The task:
The material below must be output exactly, line for line.

Exercise materials:
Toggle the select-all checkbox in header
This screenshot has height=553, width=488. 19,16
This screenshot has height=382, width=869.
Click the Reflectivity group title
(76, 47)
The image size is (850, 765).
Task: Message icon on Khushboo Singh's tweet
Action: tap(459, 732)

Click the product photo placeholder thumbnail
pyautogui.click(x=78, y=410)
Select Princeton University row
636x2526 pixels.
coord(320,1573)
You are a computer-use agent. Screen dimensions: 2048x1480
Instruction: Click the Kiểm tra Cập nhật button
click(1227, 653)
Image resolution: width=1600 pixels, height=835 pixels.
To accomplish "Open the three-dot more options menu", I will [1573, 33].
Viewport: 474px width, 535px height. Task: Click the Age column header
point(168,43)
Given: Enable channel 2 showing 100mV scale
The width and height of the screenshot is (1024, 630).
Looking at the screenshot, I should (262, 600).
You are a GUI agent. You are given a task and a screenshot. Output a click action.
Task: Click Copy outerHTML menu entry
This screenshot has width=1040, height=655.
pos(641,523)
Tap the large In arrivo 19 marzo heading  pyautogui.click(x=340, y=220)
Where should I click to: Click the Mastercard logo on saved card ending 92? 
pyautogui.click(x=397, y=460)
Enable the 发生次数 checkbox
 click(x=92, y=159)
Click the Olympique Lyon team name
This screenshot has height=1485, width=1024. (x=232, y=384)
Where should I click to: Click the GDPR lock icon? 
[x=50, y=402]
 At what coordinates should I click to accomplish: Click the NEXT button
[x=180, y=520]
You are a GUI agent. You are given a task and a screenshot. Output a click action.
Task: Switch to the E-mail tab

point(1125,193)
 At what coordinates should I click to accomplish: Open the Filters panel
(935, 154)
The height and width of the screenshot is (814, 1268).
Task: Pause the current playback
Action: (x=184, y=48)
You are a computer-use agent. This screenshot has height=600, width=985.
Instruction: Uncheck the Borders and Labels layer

Task result:
Toggle the select-all checkbox in header
This screenshot has height=553, width=488. 19,16
This screenshot has height=382, width=869.
Click the Reflectivity group title
(76, 47)
The image size is (850, 765).
Task: Message icon on Khushboo Singh's tweet
Action: tap(459, 732)

Click the product photo placeholder thumbnail
pyautogui.click(x=78, y=410)
Select Princeton University row
636x2526 pixels.
coord(320,1573)
You are a computer-use agent. Screen dimensions: 2048x1480
Instruction: Click the Kiểm tra Cập nhật button
click(1227, 653)
Image resolution: width=1600 pixels, height=835 pixels.
To accomplish "Open the three-dot more options menu", I will [1573, 33].
Viewport: 474px width, 535px height. Task: Click the Age column header
point(168,43)
Given: Enable channel 2 showing 100mV scale
The width and height of the screenshot is (1024, 630).
Looking at the screenshot, I should (262, 600).
You are a GUI agent. You are given a task and a screenshot. Output a click action.
Task: Click Copy outerHTML menu entry
This screenshot has width=1040, height=655.
pos(641,523)
Tap the large In arrivo 19 marzo heading  pyautogui.click(x=340, y=220)
Where should I click to: Click the Mastercard logo on saved card ending 92? 
pyautogui.click(x=397, y=460)
Enable the 发生次数 checkbox
 click(x=92, y=159)
Click the Olympique Lyon team name
This screenshot has height=1485, width=1024. (x=232, y=384)
Where should I click to: Click the GDPR lock icon? 
[x=50, y=402]
 At what coordinates should I click to accomplish: Click the NEXT button
[x=180, y=520]
You are a GUI agent. You are given a task and a screenshot. Output a click action.
Task: Switch to the E-mail tab

point(1125,193)
 At what coordinates should I click to accomplish: Open the Filters panel
(935, 154)
The height and width of the screenshot is (814, 1268).
Task: Pause the current playback
Action: (x=184, y=48)
You are a computer-use agent. This screenshot has height=600, width=985.
Instruction: Uncheck the Borders and Labels layer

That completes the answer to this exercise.